Das Bundesasylamt wies den Asylantrag mit Bescheid vom 26. Juni 2002 gemäß § 7 des Asylgesetzes 1997 (AsylG) ab und erklärte die Zurückweisung, Zurückschiebung oder Abschiebung des Beschwerdeführers nach Georgien gemäß § 8 AsylG für zulässig. Es ging von seinen Angaben aus, sah in der "Bedrohung durch korrupte Polizeibeamte" aber keine asylrelevante Verfolgungsgefahr und führte in der Begründung des Ausspruches gemäß § 8 AsylG u.a. aus, der Beschwerdeführer habe "selbst" angegeben, "niemals konkrete Probleme mit ... der Polizei ... gehabt zu haben".

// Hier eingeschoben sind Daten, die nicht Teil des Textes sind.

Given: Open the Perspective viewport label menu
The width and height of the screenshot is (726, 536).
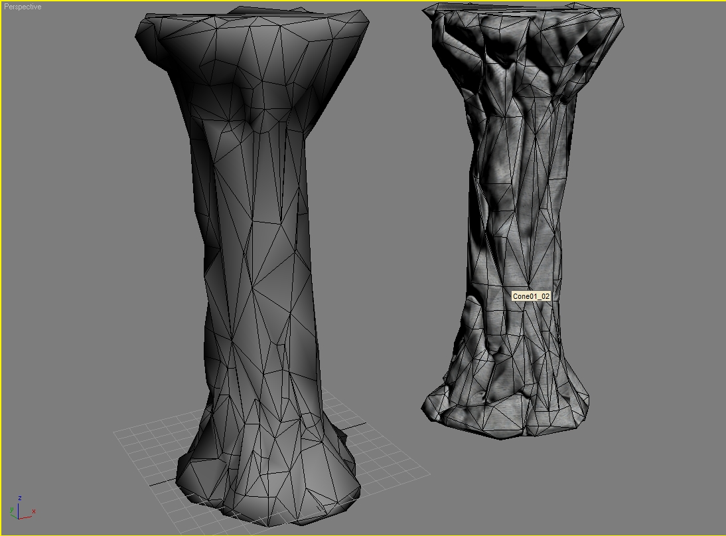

In seiner Berufung gegen diese Entscheidung beschrieb der Beschwerdeführer noch einmal den Vorfall vom 31. Oktober 1999. Nach der Wahl, bei der seine Partei die Mindestgrenze von 7 % der Stimmen überschritten habe, was aber nicht anerkannt worden sei, sei es häufiger zu Verfolgungen von Parteimitgliedern durch die Behörden gekommen. Abgesehen von den Geldforderungen der Polizisten sei es bei ihm auch vorgekommen, dass die Steuerinspektion sein Geschäft unter Vorwänden geschlossen habe. Einmal sei er zu Gericht zitiert worden und habe auf Rat des Richters Bestechungsgeld gezahlt, wobei der Richter gemeint habe, als Parteimitglied könne er das leicht zahlen. Außerdem habe es drei Raubüberfälle auf sein Geschäft gegeben, die er auf dieselben Ursachen zurückführe. Bei dem Vorfall im Mai 2001 hätten die Polizisten unaufhörlich verlangt, dass er aus seiner Partei austrete, und ihm mit physischer Gewalt gedroht.

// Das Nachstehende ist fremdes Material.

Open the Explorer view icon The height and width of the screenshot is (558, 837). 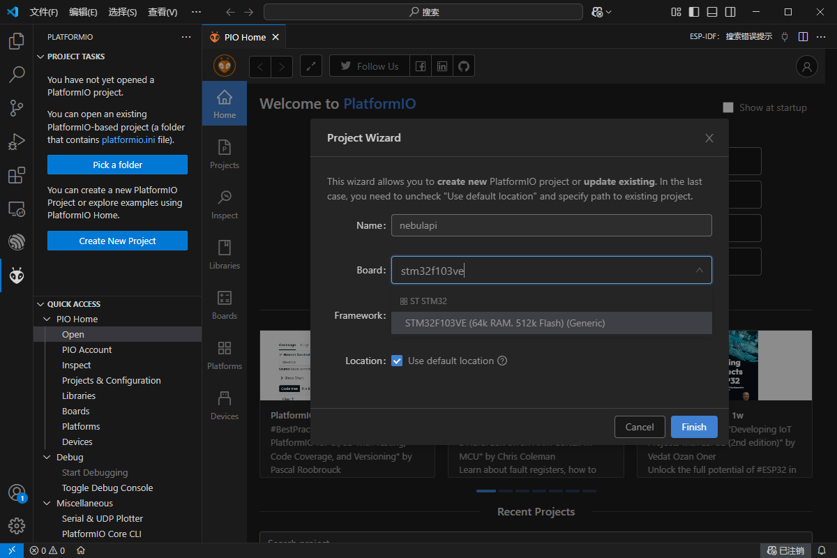(x=17, y=41)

In der Berufungsverhandlung am 8. Jänner 2003 wurde der Beschwerdeführer zu seinen bisherigen Angaben - insbesondere auch über die Zusammenhänge zwischen den von ihm beschriebenen Nachstellungen und seiner Parteimitgliedschaft - ergänzend befragt. Er bestätigte, dass der Konflikt seine Ursache in dem Vorfall bei der Parlamentswahl gehabt habe und seine Parteimitgliedschaft bei jedem der weiteren Vorfälle ins Spiel gebracht worden sei. Darüber hinaus wurden dem Beschwerdeführer Georgien betreffende Länderberichte von 1999 und 2002 vorgehalten.
Zu diesen Berichten äußerte sich der Beschwerdeführer - teilweise kritisch - mit Schreiben vom 13. März 2003. In einer weiteren seiner (insgesamt zahlreichen, zum Teil nicht auf den Gegenstand des Verfahrens bezogenen) Eingaben nahm er am 1. Dezember 2003 zu den georgischen Parlamentswahlen im November 2003 und der nachfolgenden "Rosenrevolution" Stellung. Er wies darauf hin, dass der offenbar künftige Präsident Saakaschwili ein Gefolgsmann Schewardnadses gewesen sei, und erwähnte, dass die von ihm geführte Partei im Sommer 2003 in die Zentrale der Partei des Beschwerdeführers eingebrochen und dort großen Schaden angerichtet habe. Es geschähen "viele terroristische Akte" u. a. gegen die Partei des Beschwerdeführers.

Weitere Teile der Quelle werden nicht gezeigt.